Vou caminhando distraída em pensamentos, quando repentinamente uma gota de chuva cai do céu. Um passarinho faz xixi em mim? Ou será uma árvore transpirando?! Talvez chorando, ou deixando escapar uma gota de baba! Pode ser lágrima de urubu também... Talvez a “trans-pirada” seja eu... Na verdade deve ser uma gotinha de presença me dizendo para andar prestando atenção no caminho!


Presença... A chuva se faz presente na gota, me presenteando a mim mesma. O que marca uma presença? Um olhar, uma fala, um objeto? O primeiro homem que pisou na lua deixou sua pegada na superfície lunar e fincou lá a bandeira de seu país. Provas de presença ou de ausência? O que está em nosso satélite, se o astronauta e a nação não estão? Sigo “trans-pirando” ao atentar para uma camiseta velha pendurada em um galho com espinhos como se fosse uma bandeira, me perguntando sobre o ausente que se expressa ali…


Na rua, só eu. No céu, só deus. Enquanto a camiseta flameja no galho, percebo a presença do invisível. No azul, o pássaro canta a saudade da liberdade. Quase um fado, carregado de melancolia e beleza, em que bailam as nuvens e as pipas de agosto. Não há sinal de chuva. Sigo as gotinhas de água pelo chão, que salpicam em mim de vez em quando. Mais vale um pássaro na mão do que dois voando. Essa frase nunca fez muito sentido pra mim.


Segui sorrindo por realmente perceber que aquelas lágrimas de céu refrescaram não só o abafado do dia, como da minha alma também! Essa saudade de liberdade vem subindo pelo meu corpo como um fogo queimando, pulsando como algo que não pode mais ficar contido. Repentinamente faço algo que sempre quis fazer e nunca tinha feito: danço pelas ruas! Entre saltos e piruetas, balanços e rodopios, o mundo some me fazendo mergulhar na alegria e espontaneidade do momento.


Tudo o que eu queria era poder tomar um banho agora! Frio, refrescante, vitalizante! Lavar o corpo como lavei a alma! Sentir a água escorrendo pelos meus cabelos, rosto, olhos. Deslizando pela minha pele. Levando embora a falta de sentido, a prisão, a saudade e a ausência “trans-piradas” na dança libertadora. Exalando vida dançante, volto para casa.


No caminho adiante, observo as casas que passam pelo meu bairro. É dezembro e o mês vem vestido de nostalgia. Apesar dos prédios que aparecem cada vez mais por essas ruas, ainda restam algumas casas bem antigas. Dessas em que há sempre um casal de velhinhos sentados na calçada, um duende no jardim, ou uma roseira plantada. Essas, que ainda fazem bacalhaus em almoços de páscoa e escutam a missa na TV, domingo de manhã. Uma delas reluz pra mim de maneira muito colorida. É quase noite, e já ligaram o pisca-pisca. Pela janela, uma senhora de cabelo de nuvem cinzenta me observa passar com seu olhar místico. A cada passo que dou à frente, o seu olhar me acompanha com a ponta do seu nariz. O caldeirão da bruxa se enfeita com as luzes do natal.

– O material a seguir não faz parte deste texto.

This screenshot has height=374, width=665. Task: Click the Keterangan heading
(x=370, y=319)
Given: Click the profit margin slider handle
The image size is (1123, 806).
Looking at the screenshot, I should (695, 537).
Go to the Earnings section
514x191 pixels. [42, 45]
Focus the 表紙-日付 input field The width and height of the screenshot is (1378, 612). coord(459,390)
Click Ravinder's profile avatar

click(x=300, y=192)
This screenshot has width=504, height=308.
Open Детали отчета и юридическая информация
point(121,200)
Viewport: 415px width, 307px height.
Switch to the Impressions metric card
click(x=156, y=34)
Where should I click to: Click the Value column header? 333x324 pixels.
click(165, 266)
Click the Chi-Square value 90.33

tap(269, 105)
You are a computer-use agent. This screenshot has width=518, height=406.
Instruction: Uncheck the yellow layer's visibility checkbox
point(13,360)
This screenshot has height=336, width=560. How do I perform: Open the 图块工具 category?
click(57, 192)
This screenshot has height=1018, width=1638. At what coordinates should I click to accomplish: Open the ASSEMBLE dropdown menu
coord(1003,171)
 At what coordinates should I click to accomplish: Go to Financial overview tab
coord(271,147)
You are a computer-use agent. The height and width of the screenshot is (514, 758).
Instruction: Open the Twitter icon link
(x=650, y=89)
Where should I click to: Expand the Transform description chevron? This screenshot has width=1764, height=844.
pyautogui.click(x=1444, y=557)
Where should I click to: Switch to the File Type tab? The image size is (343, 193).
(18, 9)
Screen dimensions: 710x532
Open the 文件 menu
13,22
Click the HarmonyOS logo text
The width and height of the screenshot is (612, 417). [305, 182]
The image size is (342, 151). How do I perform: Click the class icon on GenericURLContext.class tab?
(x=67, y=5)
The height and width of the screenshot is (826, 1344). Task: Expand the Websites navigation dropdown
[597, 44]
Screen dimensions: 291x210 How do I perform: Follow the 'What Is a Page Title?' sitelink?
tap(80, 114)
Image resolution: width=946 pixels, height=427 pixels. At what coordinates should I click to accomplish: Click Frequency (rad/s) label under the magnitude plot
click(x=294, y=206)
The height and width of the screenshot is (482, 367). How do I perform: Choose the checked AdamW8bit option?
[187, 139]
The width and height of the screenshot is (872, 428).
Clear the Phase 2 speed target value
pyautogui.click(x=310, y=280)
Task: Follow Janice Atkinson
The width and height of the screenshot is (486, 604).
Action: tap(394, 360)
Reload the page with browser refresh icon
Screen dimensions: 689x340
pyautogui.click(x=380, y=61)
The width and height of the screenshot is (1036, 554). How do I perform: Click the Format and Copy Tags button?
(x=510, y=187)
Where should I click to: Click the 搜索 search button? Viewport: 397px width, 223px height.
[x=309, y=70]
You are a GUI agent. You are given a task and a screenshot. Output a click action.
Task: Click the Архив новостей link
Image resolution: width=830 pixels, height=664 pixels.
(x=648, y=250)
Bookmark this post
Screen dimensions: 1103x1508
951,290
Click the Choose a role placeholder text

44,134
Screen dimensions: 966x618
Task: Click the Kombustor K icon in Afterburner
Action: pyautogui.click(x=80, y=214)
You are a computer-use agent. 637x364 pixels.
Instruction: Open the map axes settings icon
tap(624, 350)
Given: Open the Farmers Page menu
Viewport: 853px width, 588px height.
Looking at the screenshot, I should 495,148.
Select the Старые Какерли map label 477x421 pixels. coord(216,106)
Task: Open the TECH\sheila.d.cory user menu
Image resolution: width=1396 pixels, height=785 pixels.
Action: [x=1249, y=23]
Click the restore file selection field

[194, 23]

Chego em casa, entro pela porta e vou em direção à sala. No centro tem uma árvore bem grande, minha companheira, a qual nunca tive coragem de cortar! Quando construí a casa adaptei o telhado de modo que ela se mantivesse viva. Reparei que tinham nascido musgos fazendo desenhos em sua superfície para serem decifrados por quem passasse. Como fui a primeira a percebê-los, olhei bem para aquelas formas, abri a mente e observei atenta... Até que um desenho se formou: uma bruxa com um passarinho no ombro segurando uma rosa no bico. Que curioso!


Mais curiosa ainda foi a sensação de estar sendo vigiada. Bruxa na árvore e no caldeirão enfeitado de luzes. Um calafrio percorre minha espinha e me viro repentinamente tentando flagrar o observador sorrateiro. Nada! A bruxa ainda está na árvore. Mas, um momento… Ahá! No canto, por trás do grande tronco lar da feiticeira, vislumbro a folha gigante da planta rosa e verde, salpicada de branco. Guarda-sol de duende. Será que ele me seguiu desde o jardim dos velhinhos? Um momento paralisada. Penso em Alice, Hérmia e suas aventuras pelos países e mundos maravilhosos e encantados. Decido dar uma maçã ao inusitado visitante debaixo de seu guarda-sol. Quem sabe ele veio me convidar para um passeio no reino de Titânia ou da Rainha de Copas!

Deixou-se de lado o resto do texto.